# Required work:
Write out again, unchanged, the line that has "Open the Raktár dropdown set to Mind" and each following line through the end of the entries below; leave pictures out.

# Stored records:
++++++++

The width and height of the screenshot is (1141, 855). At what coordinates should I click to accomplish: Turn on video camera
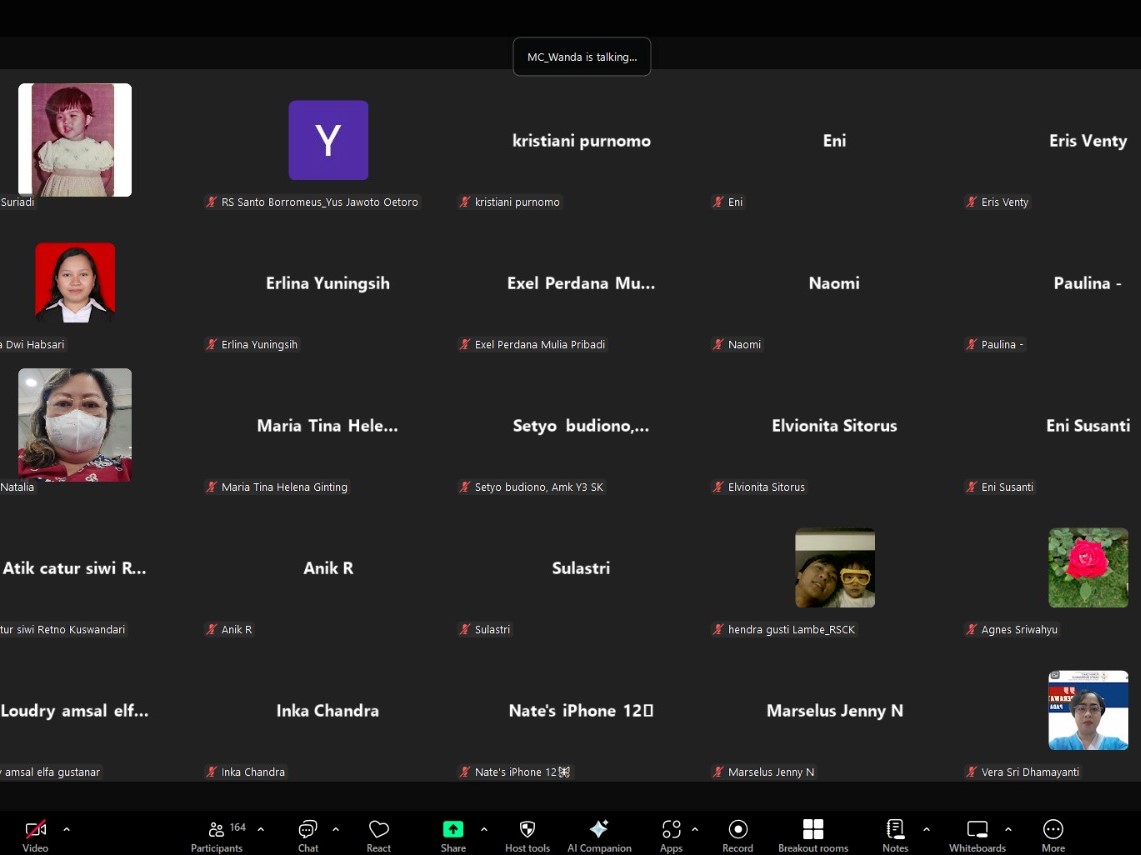[35, 835]
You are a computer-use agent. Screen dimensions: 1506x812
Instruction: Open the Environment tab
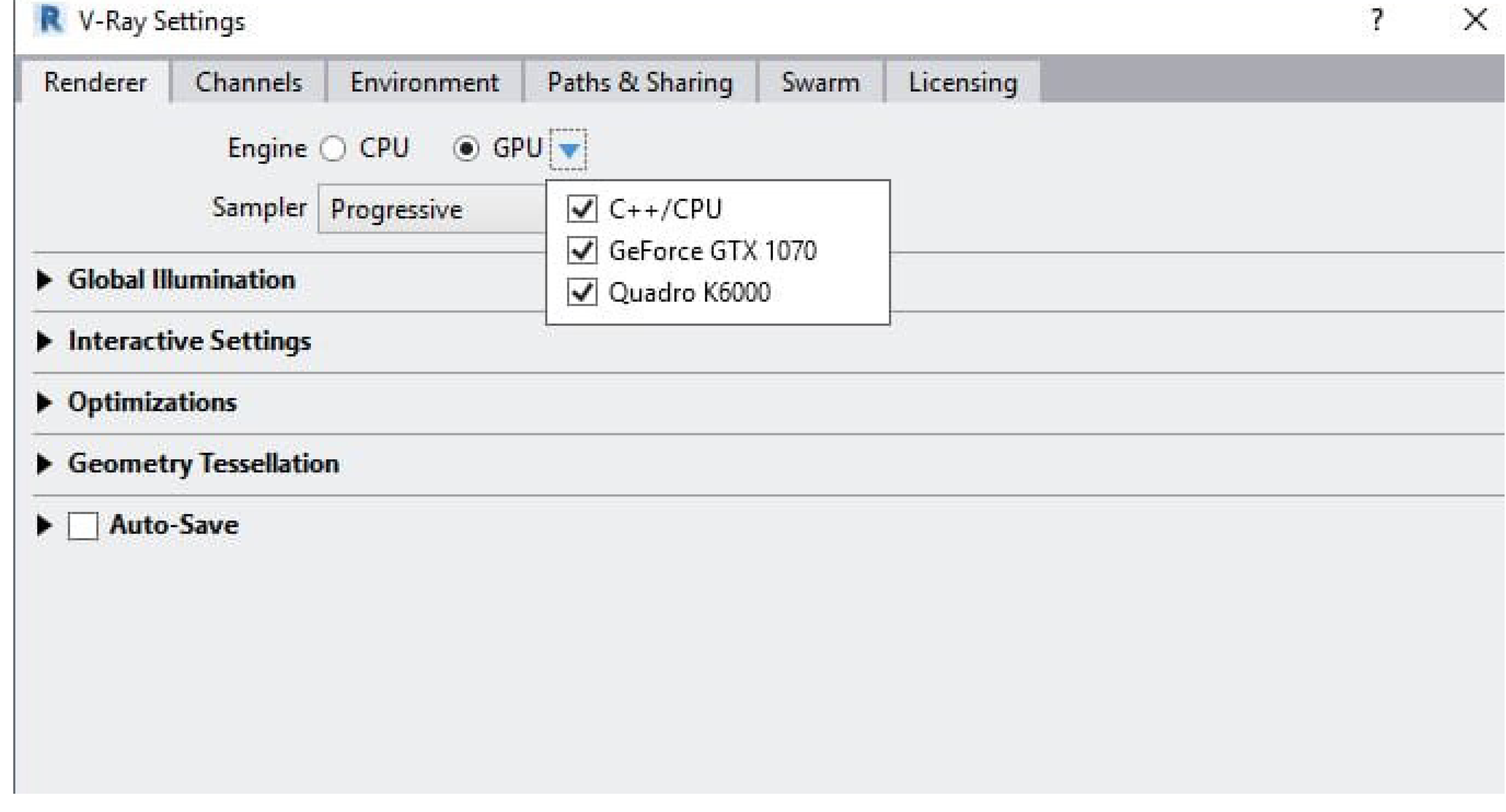tap(424, 82)
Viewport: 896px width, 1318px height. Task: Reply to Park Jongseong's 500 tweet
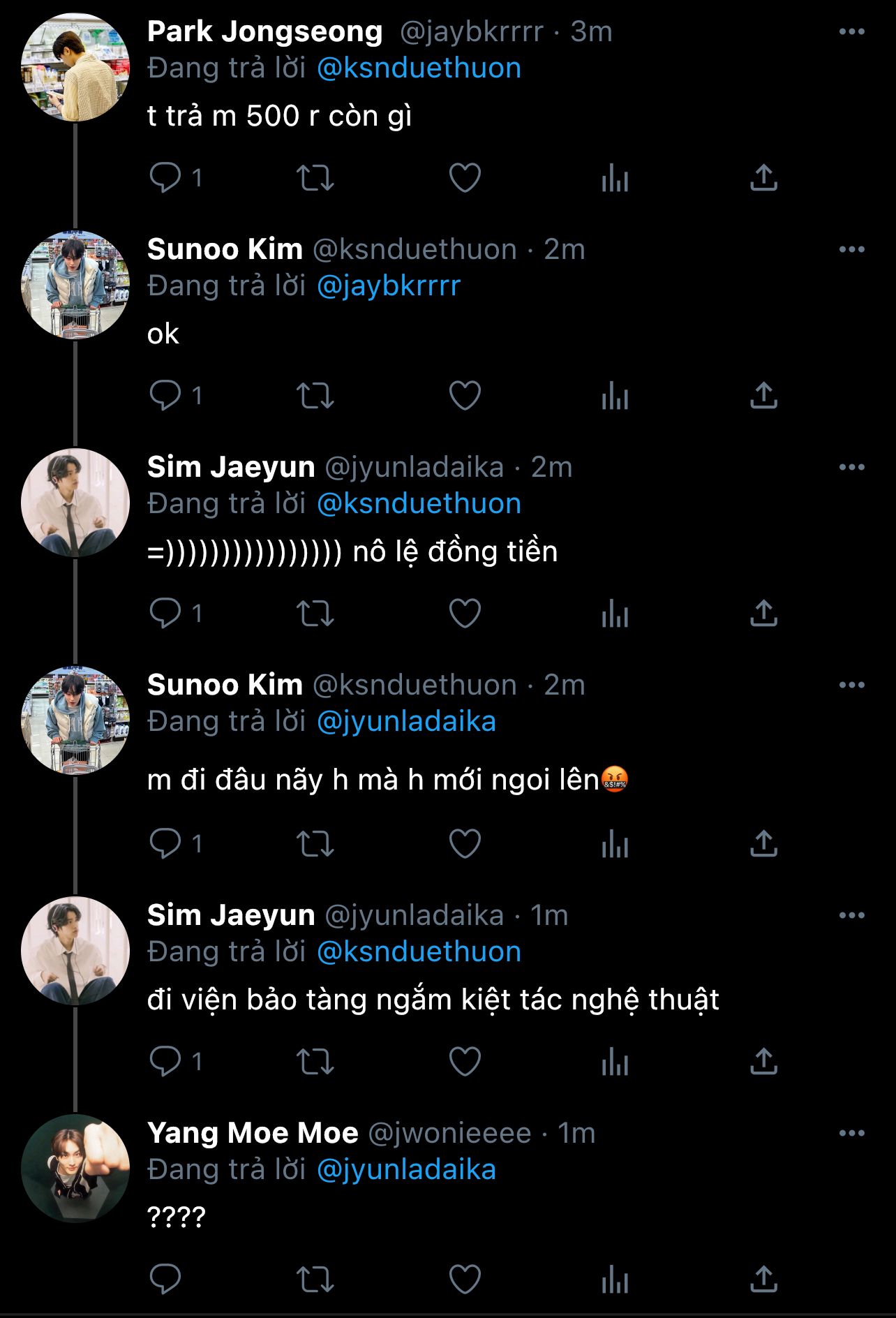point(165,177)
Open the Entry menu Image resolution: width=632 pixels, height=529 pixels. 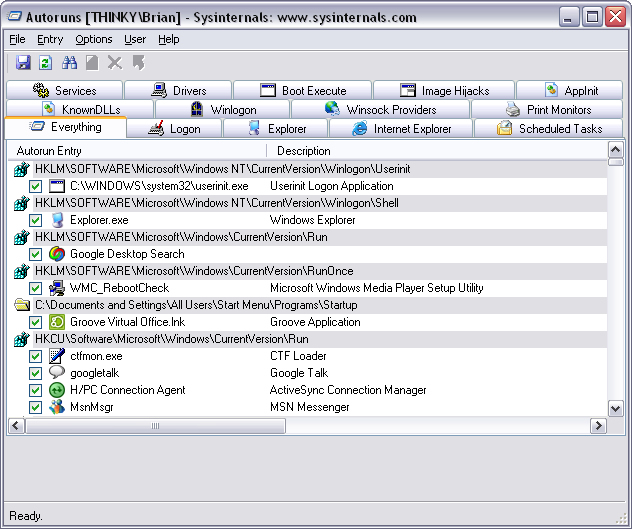point(50,39)
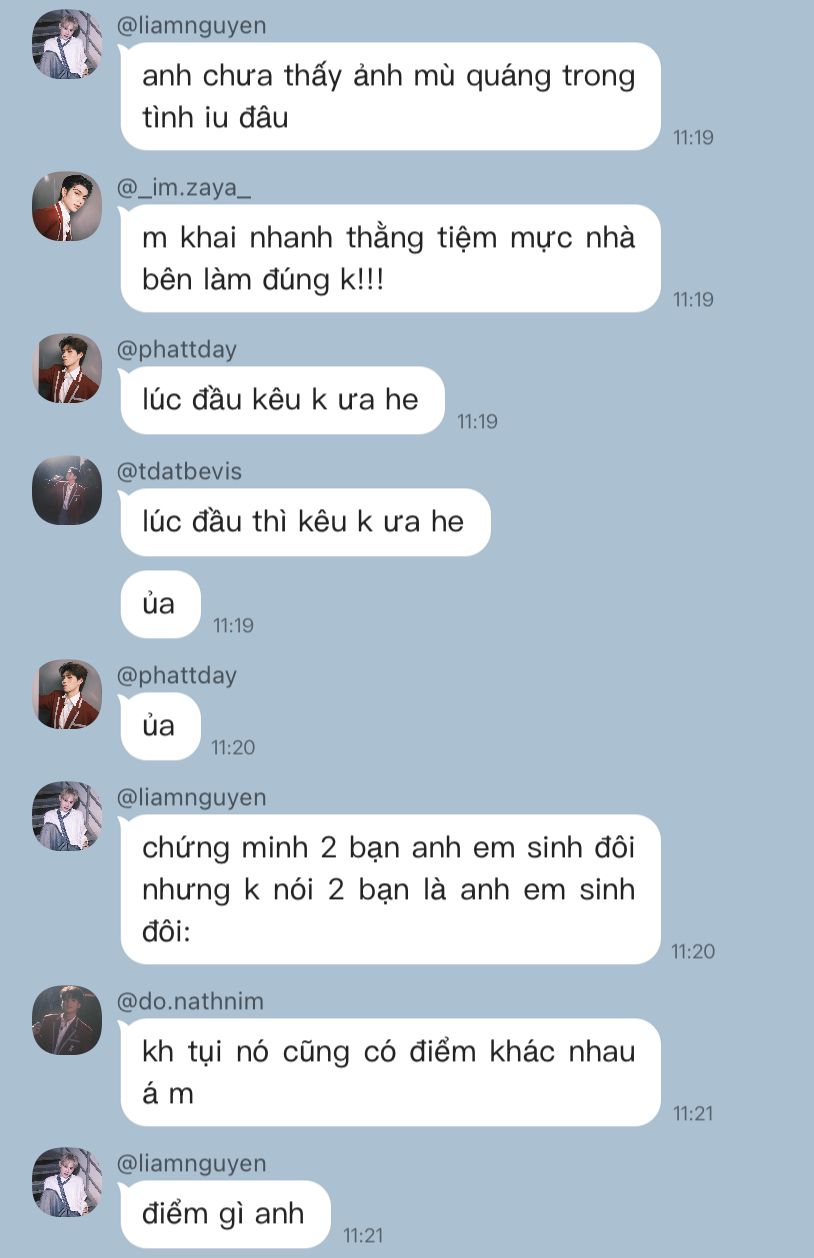This screenshot has height=1258, width=814.
Task: Tap the @do.nathnim profile picture
Action: (67, 1020)
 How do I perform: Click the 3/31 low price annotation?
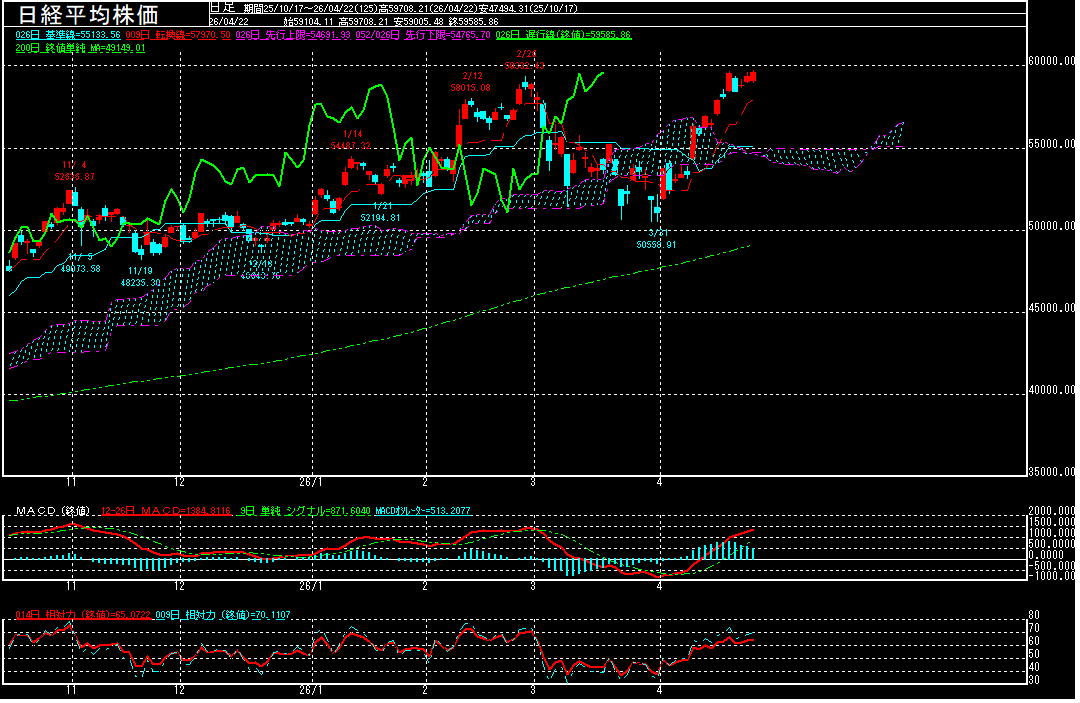[x=656, y=244]
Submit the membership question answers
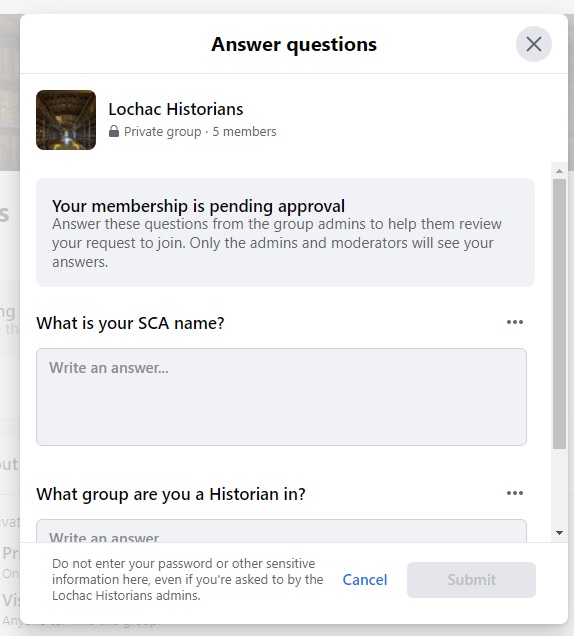This screenshot has width=574, height=636. (x=471, y=580)
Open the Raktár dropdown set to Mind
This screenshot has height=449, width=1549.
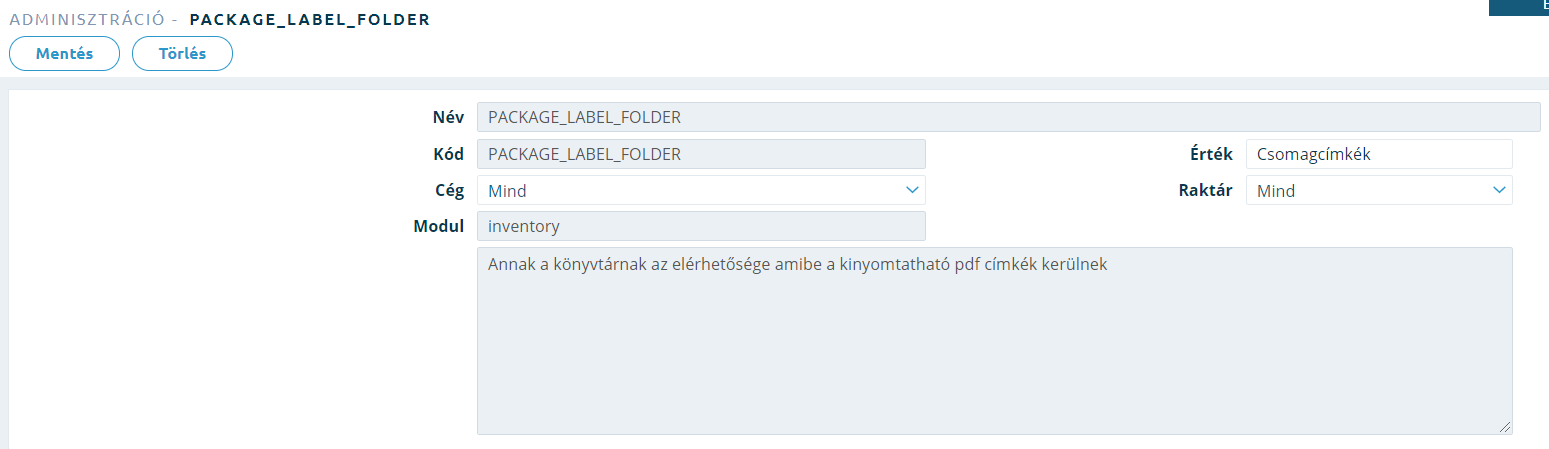click(1379, 190)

++++++++

# Answer section:
Open the Raktár dropdown set to Mind
This screenshot has height=449, width=1549.
click(1379, 190)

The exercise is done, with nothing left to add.